In 2016, the Honolulu Mayor and Honolulu Area Rapid Transit (HART) Authority requested and obtained a ten-year extension of the surcharge to 2027. The Mayor assured legislators the extension would cover the budget overruns for Honolulu’s rail project. Unfortunately, after the legislative session ended, HART projected the costs of completing rail to Ala Moana to be much higher. The Mayor, HART and the City Council asked yet again for more funding for a project that has never been on time or on budget.
One of the casualties of the rail frenzy at the end of conference was the sunset of the current transient accommodations tax (TAT) allocation to the four counties of $103M. Since a bill to extend the life of the $103M allocation died, the Counties’ share of TAT funding returned to the base cap of $93M.
At the close of the legislature, the House and Senate were split on how to address the rail shortfall and whether to address the County TAT cap.
The House at the end of the session proposed and approved increasing the TAT statewide to 10.25% (1%) for 11 years (2028) and extending the life of the 0.05% Honolulu-only GET surcharge for an additional year from the present 2027, also to 2028. The Senate countered by proposing that the 0.05% Honolulu only GET surcharge be extended ten years from the present 2027 extension to 2037.

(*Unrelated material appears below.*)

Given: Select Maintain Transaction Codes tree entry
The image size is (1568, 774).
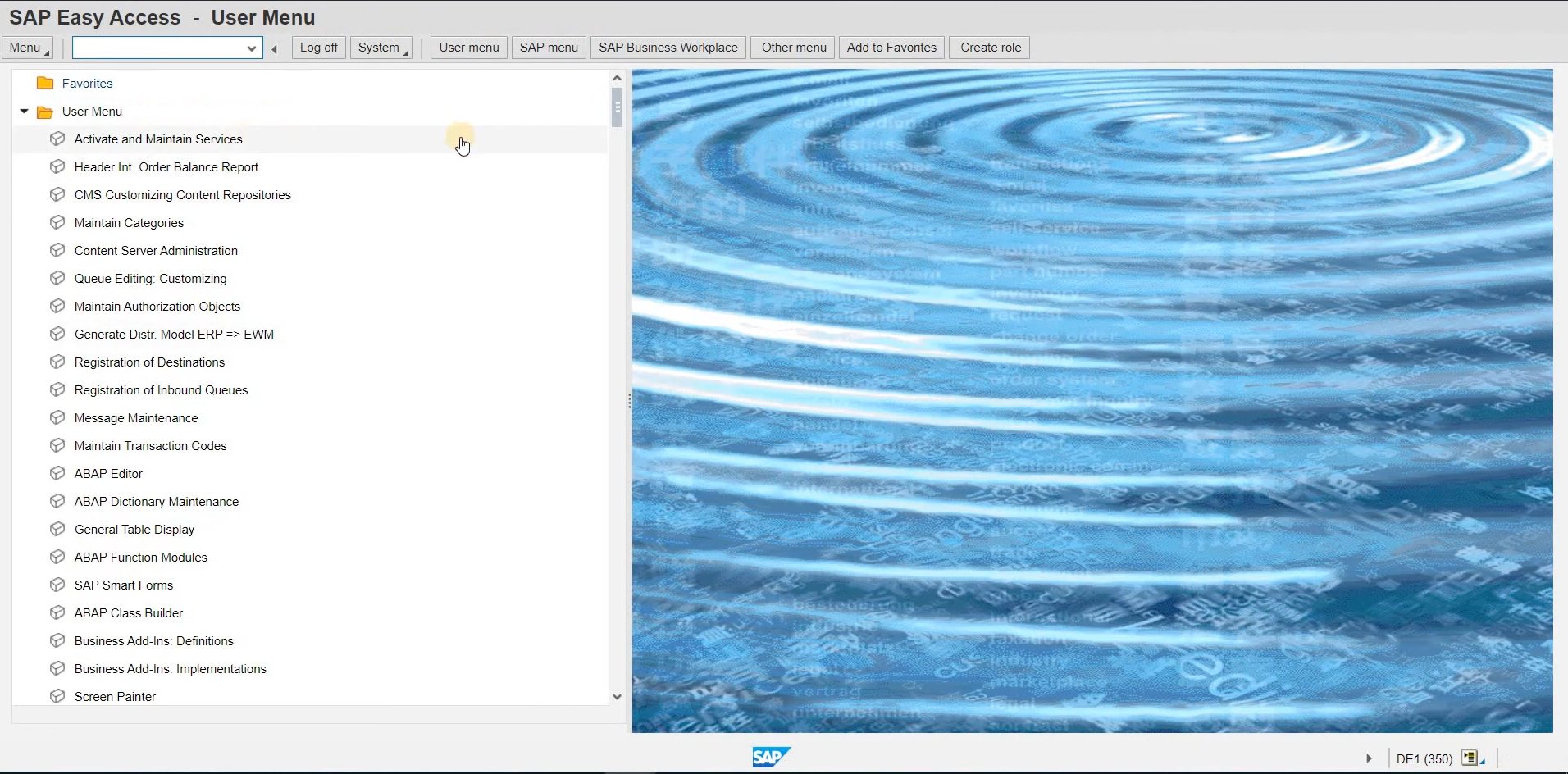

The Governor recently announced he would be open to a 1% hike in the TAT to help fund Honolulu’s rail project. But he also opposed increasing the Counties’ share of the TAT above $93M.
On the other hand, Neighbor Island County officials are opposing any increase of the TAT that applies statewide, arguing that their residents should not have to pay for rail since they will not be using the system. Of course, since 2007, Neighbor Island state services have received some portion of the $193M paid by O‘ahu residents from the GET surcharge, as well as most of the general tax revenues supporting government services like schools, health inspectors, social workers and the public hospitals service rural parts of the islands. The Honolulu Mayor, the City Council and HART—and the workers supporting and building the rail system—just want a funding solution at this point.
And the Federal Transit Administration is lurking with the unstated threat of pulling back its commitment of $1.55B in the rail project and demanding repayment of what has already been contributed.
So the parties have staked out their positions and we’ll see what funding ideas are actually included if the legislature returns at the end of August.
In the meantime, I think when I pick up some fish for my mom, I’ll just wrap it in the newspaper so she can still get some local news. Or I suppose I can wrap in it the Fil-Am Voice.